“How much longer can this government stagger from crisis to crisis?”

The Fianna Fáil/ Green Party Government has just about limped to the shelter of the Dáil summer recess, battered and severely frayed at the edges. Now there must be serious questions about how long more it can stagger from crisis to crisis.

The Fianna Fáil/ Green Party Government has just about limped to the shelter of the Dáil summer recess, battered and severely frayed at the edges. Now there must be serious questions about how long more it can stagger from crisis to crisis.

This is the most despised government in the history of the Irish State. It is a government with not a shred of credibility or moral authority, elected three years ago on a programme that is utterly unrecognisable from the vicious policies of cuts that it has been implementing for the past two years.

The government should not have survived this long. It should have been driven from office as soon as it began its programme of bailing out banks on the one hand and then hammering living standards and public services on the other. That it is still there is largely due to the cowardice of the trade union leadership which has conspired with it to force the cuts onto the shoulders of working people. Its role has been to undermine any idea that there was an  alternative and demoralise the membership into accepting the attacks.

The other factor is that there is no confidence whatsoever among ordinary people that the political parties in opposition would have any fundamentally different policies were they in government. If there was a real opposition then the pressure to hold a general election to change the government would have been unstoppable.

The reality is that Fine Gael stands for the same policy as Fianna Fail, of making working people pay for the crisis. And in a number of areas they would be even more right wing in the implementation of cuts and privatisation of public assets.

The Labour Party has been attempting to gain credibility among the majority who are hit by the cuts by verbally opposing policies such as the banks guarantee. However Labour is only too willing go into goverment with Fine Gael. It will then implement the cuts demanded by the economic establishment. This is an inevitable consequence of the Labour Party believing that there is no alternative to the capitalist market, having long ago abandoned any allegiance to the idea of a socialist aternative.

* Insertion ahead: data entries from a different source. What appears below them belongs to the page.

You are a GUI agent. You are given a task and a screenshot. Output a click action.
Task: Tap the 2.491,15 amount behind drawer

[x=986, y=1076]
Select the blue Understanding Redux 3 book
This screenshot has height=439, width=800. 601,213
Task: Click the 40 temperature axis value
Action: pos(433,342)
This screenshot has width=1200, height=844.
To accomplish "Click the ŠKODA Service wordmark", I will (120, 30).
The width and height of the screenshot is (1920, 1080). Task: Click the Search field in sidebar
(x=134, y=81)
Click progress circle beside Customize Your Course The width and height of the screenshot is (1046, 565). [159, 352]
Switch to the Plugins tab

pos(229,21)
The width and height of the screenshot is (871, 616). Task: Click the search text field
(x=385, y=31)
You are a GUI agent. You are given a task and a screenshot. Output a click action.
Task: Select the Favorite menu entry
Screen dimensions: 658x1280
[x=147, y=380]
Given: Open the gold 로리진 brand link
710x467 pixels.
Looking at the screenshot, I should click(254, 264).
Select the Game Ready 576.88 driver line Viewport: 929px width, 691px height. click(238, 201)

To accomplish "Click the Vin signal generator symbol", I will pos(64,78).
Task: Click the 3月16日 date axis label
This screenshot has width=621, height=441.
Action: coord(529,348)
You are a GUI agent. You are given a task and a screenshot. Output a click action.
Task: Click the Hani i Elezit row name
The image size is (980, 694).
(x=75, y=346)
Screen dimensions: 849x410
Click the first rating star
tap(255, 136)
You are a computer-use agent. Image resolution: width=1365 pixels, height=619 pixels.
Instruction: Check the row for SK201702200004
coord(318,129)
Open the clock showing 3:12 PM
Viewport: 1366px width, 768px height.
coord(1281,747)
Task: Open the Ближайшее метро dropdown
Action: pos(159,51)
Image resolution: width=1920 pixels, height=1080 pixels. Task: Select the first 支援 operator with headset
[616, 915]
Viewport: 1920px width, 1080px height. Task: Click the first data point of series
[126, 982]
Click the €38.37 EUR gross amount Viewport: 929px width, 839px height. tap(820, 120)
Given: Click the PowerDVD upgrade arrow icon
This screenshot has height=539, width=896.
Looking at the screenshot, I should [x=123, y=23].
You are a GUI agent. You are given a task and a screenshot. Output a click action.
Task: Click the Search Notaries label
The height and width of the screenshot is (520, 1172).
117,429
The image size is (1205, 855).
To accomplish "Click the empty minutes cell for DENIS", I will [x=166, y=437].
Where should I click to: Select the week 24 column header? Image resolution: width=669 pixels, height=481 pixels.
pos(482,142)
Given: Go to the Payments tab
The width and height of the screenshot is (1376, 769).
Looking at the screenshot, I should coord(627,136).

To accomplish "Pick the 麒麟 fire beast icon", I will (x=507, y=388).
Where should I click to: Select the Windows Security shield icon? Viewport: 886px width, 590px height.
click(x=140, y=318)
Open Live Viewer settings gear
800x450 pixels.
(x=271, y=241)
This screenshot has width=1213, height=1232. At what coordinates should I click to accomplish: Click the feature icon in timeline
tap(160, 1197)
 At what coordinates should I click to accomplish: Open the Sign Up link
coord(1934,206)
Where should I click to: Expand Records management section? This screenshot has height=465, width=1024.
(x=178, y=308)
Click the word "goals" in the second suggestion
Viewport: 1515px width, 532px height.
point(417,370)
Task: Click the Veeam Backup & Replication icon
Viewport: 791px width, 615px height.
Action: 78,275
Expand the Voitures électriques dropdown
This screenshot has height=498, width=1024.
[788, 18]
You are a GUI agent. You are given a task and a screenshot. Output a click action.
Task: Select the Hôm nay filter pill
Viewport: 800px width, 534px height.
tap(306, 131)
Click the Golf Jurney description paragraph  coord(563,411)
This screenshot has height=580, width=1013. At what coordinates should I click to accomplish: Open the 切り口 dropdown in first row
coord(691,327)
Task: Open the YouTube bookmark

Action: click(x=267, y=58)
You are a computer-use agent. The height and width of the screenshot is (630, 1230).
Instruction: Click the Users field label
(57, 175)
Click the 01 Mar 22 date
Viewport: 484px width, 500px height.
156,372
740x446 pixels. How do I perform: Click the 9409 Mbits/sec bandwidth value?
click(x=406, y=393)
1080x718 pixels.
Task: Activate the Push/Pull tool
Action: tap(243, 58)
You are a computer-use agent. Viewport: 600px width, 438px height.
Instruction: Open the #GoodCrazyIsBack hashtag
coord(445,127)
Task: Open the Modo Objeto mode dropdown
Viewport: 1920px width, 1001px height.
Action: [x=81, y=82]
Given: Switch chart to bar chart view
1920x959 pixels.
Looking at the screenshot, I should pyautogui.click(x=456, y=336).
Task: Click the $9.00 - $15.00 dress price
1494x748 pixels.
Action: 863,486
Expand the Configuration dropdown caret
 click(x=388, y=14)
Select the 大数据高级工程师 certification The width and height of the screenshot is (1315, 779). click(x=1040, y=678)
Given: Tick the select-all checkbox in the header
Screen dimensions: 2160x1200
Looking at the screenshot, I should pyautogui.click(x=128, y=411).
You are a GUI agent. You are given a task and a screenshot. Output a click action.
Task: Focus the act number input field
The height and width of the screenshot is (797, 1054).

Labour showed its utter cynicism when it voted against legislation banning the Ward Union Hunt from chasing a stag around the Co Meath countryside. Labour had pledged itself to oppose this barbaric practice. However it seems pressure from few a backbench deputies brought the party to oppose the bill.

Shamefully the Labour Party gave credence to the reactionary idea that a ban on stag hunting was an “attack on rural Ireland”. In fact, anybody in rural Ireland who took a domesticated animal from its paddock and set a pack of dogs to chase and terrify it for several hours around the countryside, would rightly be regarded as a reprobate.

The government hopes to buy itself more time by closing down the Dail until the end of September. However, there will be no escaping the fallout from the crisis of their system. Apart from the economic disaster there are vital political issues.

The Green Party is declaring that a Mayoral election will be held in Dublin in the Autumn.  Fianna Fáil will resist this as it would receive an unmerciful hiding. If this election is held, then how can it refuse to call the three outstanding bye elections which would also register how hated Fianna Fail now is?

Looming over everything of course is the Budget in December where another €3 billion in further cuts is on the cards. While it is not absolutely certain that the government would fall on this one, it will soon be time for us to be preparing for a general election and trying to build an alternative to this disastrous system and those who run it.